Sign of the knights templar

He had only obtained permits from the city – and it turns out if you dig more than a couple of inches below ground in the old town of Lecce you will need the permit from the archeological department of the region. So one day during the plumbing work a representative from the archeological authorities of the area showed up unannounced. The archeological officer said there were ancient treasures in the ground so they had to stop the digging and wait for an archeological excavation to take place first. Unfortunately there were no funds available for a dig for the foreseeable future so Luciano Faggiano would just have to wait for funds to become available and find another place to have a trattoria and live in the meantime.
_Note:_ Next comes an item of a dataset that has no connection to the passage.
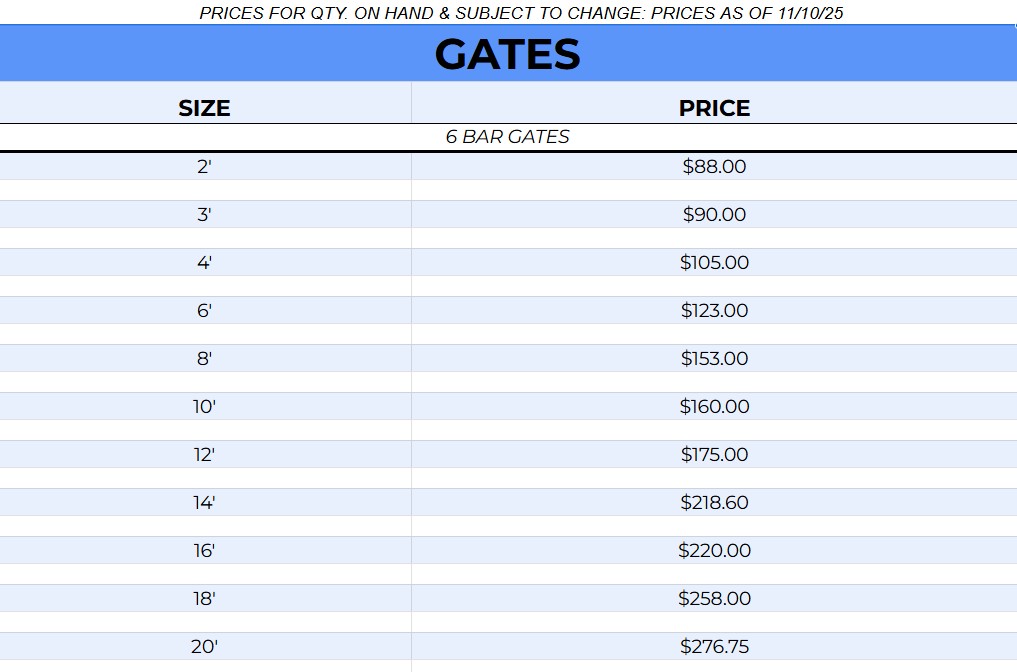1017x672 pixels.
Task: Select the 10' size cell
Action: pos(204,407)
Luciano didn’t want to wait for funds to become available so he suggested he and his sons could do the excavation under the supervision of the archeologist. This was agreed upon. They thought the dig would take a week and then they could fix the toilet and open the trattoria. Apparently they had to dig not just below the surface so they could restore the plumbing – but sufficiently deep so they would reach the bedrock and there were no more archeological artefacts to be found under the house. The boys started digging and their father used his old car to drive the dirt away. After a week they were pretty far from finish. After a month there really was no end in sight of the digging. After a year they still had to dig further into the ground and drive away more dirt to find old pottery and other ancient artefacts. The same was the case after two, three and yeah five years. Finally after seven years the archeologist declared the dig was finally finished and there were no more artefacts to be found in the ground under the house.

By now Luciano and his sons thought about what to do next – should they just open the trattoria in the house? They decided after all this effort digging for seven years it was no longer enough just to open the trattoria with a little hole in the ground to entertain the guest with a funny story. Instead they opened a museum in the house so the public can go and see what is hidden behind the floor. When we arrived at the museum one of Luciano’s sons told us the story of the house which made it as an article in the New York Times as well. He spoke decent English and was pretty engaged in telling the story making it interesting to listen to him. They also had made small guides in many different languages including to my surprise Danish – translated by an acquaintance of the family from Denmark. Though I preferred the English version assuming the translation in this version would be more reliable than the Danish version.

Article from New York Times

The ground where the house is standing has been populated since the long before Christ and the when they did the dig of the house they found artefact from Messapian times which was the old Greeks who came most likely from Crete to found a settlement which today is Lecce. There were also artefact from the Roman times and there is a signed carved into the wall by the Knights Templars who have been using the house. Back in the day the house was part of a larger convent complex which took up a large area around the house.

You can walk around the house and some of the artefacts found under the house have been returned when the family decided to make it into a museum. According to the son working at the museum this day it is only about one or two percent of what they found – the rest is in a storage somewhere in the Lecce area.

The house is interesting to walk through and see – but I think the story of the house is actually more fascinating than what is actually on display today. Though if you go and visit the house make sure you make it to the roof and take in the view of old Lecce.

I am not sure what the neighbors do if they find a leaking pipe under their floor – but I guess nobody will go and ask permission to dig from the archeological authorities of the Lecce area and just dig down and change the pipe under the cover of darkness.